The past 10 months have been difficult for the three-man crew of the train that maimed protester Brian Willson while he knelt on the tracks to protest U.S. Central American policy.

The crewmen told the San Francisco Chronicle in an exclusive interview published Thursday that they feel they were as much victims of Willson's actions as he was of theirs."They day I went back to work (at the Concord Naval Weapons Station), nobody came down to say `Welcome back, how are you doing?' " said Robert Mayfield, 41, the train's brakeman. "The day Brian Willson came back (to the train tracks), Mayor Mike Warren went down and shook his hand."
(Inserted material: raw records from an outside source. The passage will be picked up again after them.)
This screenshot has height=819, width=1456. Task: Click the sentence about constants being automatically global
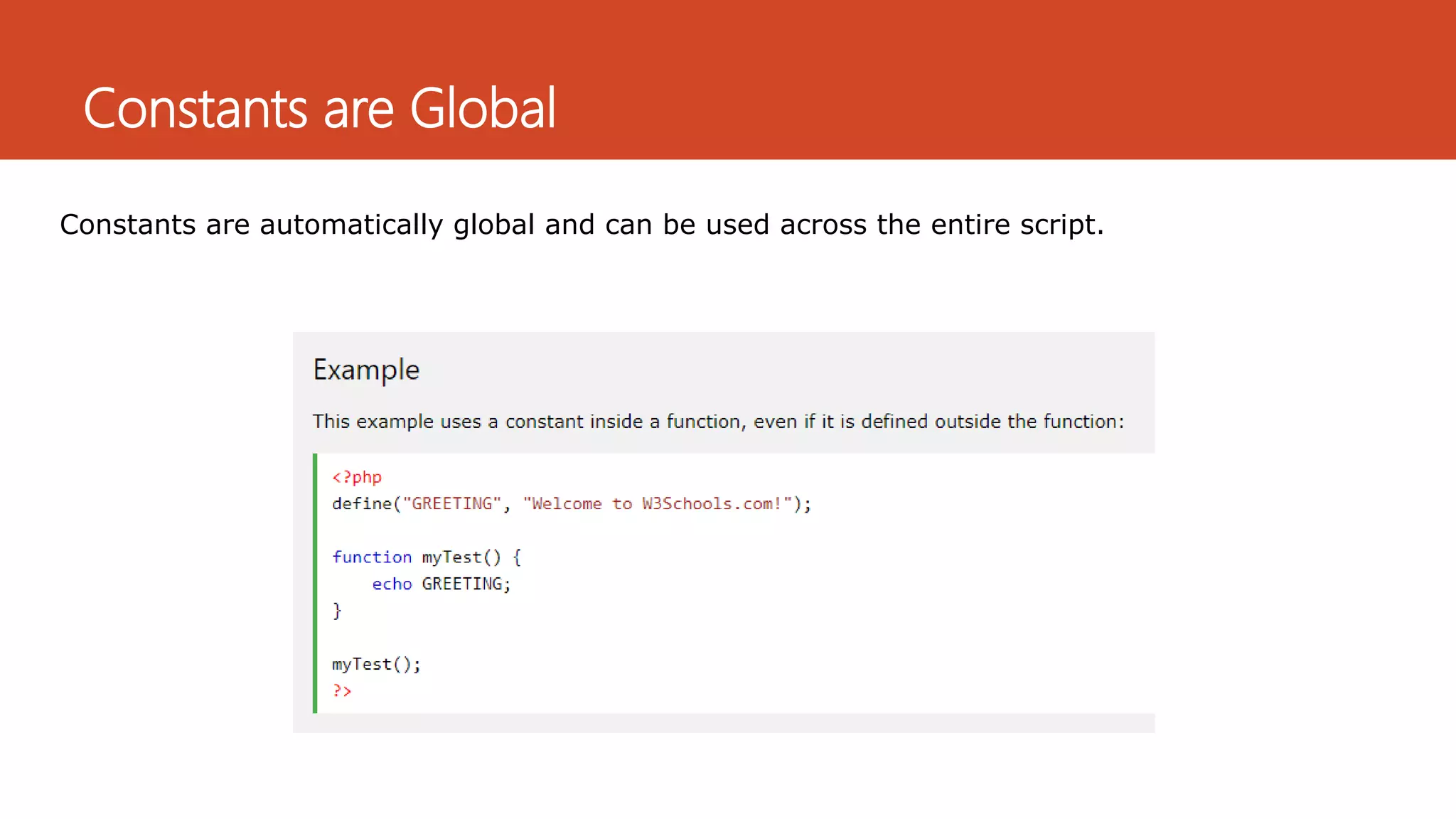click(581, 225)
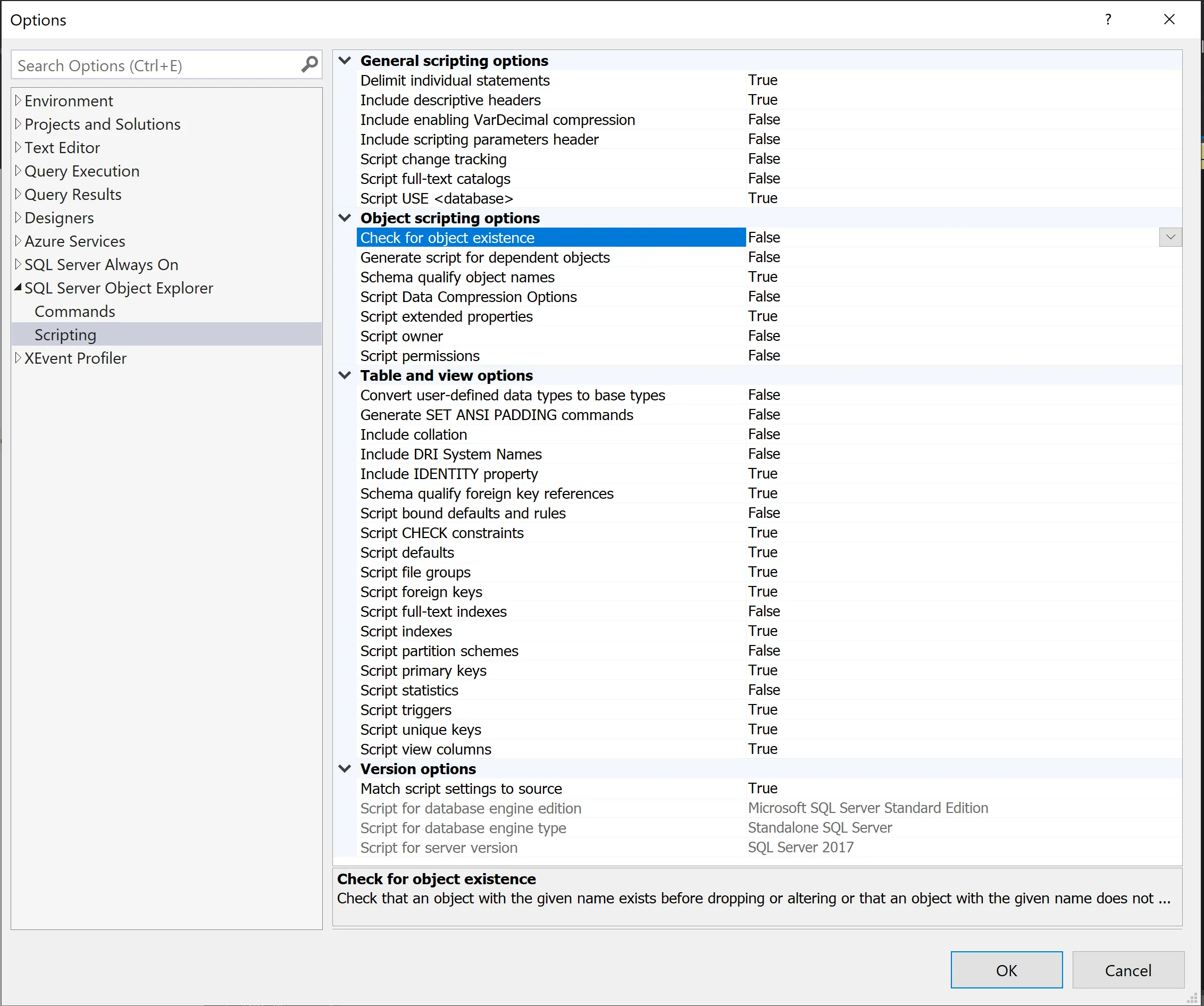Select the Script USE <database> value

763,198
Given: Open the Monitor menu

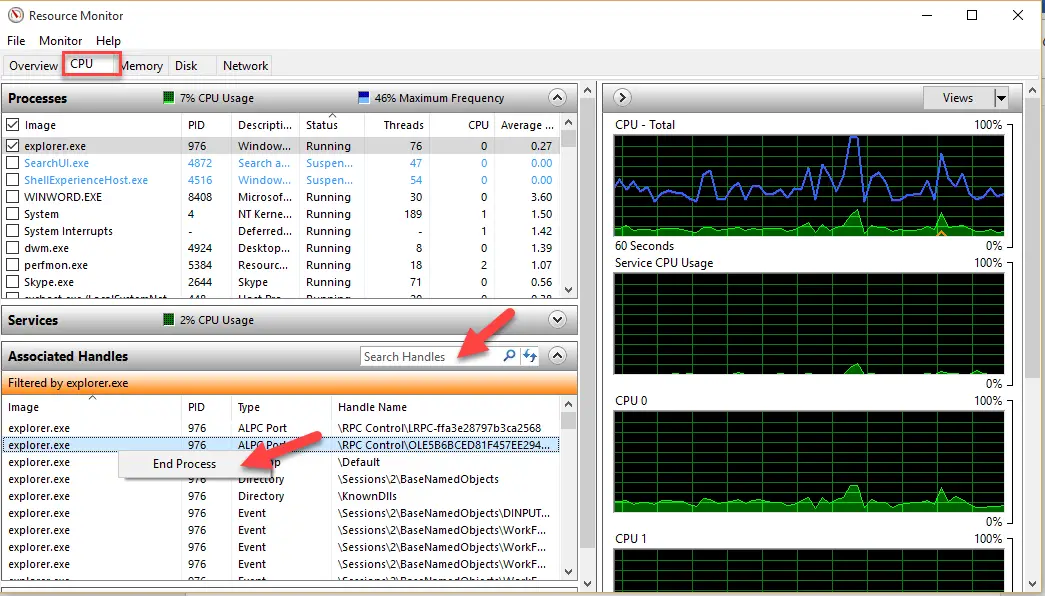Looking at the screenshot, I should [x=59, y=40].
Mayfield, conductor Ralph Dawson, 38, and engineer David Humiston, 49, were aboard the munitions train that rolled over Willson last Sept. 1, mangling his legs so badly they had to be amputated at the knee. While Willson became a hero in the anti-war movement, the crewmen have become the objects of investigations and lawsuits.

They said they each see a psychiatrist weekly and have not been able to continue working.

When the three civilian crewmembers applied for disability pay, the federal government balked. When they asked for money for their psychiatric visits to overcome the trauma, the government stalled. Now Willson is suing them, and they have become embroiled in a fight with the federal government over the amount of their attorney fees.

"Here they want to pay compensation to these Iranian people (the families of those aboard the Iran Air flight shot down by a U.S. ship), and they don't want to pay our attorney," said Dawson.

"It's scary to think that you work for somebody, you do the job they ask, and they don't back you."

The most frustrating part of their ordeal, the crew members said, has been watching Willson calling them puppets in a government plot to assassinate him.